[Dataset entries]
::::::::
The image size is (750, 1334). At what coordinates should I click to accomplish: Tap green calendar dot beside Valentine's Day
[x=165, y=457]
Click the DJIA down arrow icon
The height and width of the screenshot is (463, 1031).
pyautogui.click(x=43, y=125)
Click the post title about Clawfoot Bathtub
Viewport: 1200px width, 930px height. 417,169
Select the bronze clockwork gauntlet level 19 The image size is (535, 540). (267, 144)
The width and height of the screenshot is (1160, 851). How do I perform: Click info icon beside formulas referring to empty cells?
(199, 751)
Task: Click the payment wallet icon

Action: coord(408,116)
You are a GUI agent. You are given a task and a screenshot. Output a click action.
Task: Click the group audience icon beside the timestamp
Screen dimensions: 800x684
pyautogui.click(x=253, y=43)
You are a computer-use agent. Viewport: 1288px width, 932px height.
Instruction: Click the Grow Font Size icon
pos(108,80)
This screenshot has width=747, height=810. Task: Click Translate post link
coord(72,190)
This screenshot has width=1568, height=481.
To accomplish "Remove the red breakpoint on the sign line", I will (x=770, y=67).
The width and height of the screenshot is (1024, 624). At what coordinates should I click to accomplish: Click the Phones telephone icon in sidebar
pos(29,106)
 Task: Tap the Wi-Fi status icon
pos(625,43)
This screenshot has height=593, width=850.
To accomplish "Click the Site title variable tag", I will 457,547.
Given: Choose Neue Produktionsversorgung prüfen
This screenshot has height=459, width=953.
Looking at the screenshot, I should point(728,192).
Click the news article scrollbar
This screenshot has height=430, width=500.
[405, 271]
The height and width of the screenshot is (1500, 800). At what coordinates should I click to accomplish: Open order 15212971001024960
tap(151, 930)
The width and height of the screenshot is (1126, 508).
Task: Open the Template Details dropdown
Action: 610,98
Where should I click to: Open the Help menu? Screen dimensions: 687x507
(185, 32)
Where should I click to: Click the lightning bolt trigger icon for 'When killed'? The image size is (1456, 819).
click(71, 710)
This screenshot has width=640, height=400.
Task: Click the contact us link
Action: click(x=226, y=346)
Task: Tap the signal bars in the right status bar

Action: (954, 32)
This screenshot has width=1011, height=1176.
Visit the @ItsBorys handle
::::::::
[WHAT THE TASK REQUIRES] Starting with the line with "Task: Click the payment wallet icon" above and going on through the line with "You are a computer-use", transcribe every line exactly, both ends included, and add nothing.

[EXERCISE RESPONSE]
Task: Click the payment wallet icon

Action: coord(408,116)
You are a GUI agent. You are given a task and a screenshot. Output a click action.
Task: Click the group audience icon beside the timestamp
Screen dimensions: 800x684
pyautogui.click(x=253, y=43)
You are a computer-use agent. Viewport: 1288px width, 932px height.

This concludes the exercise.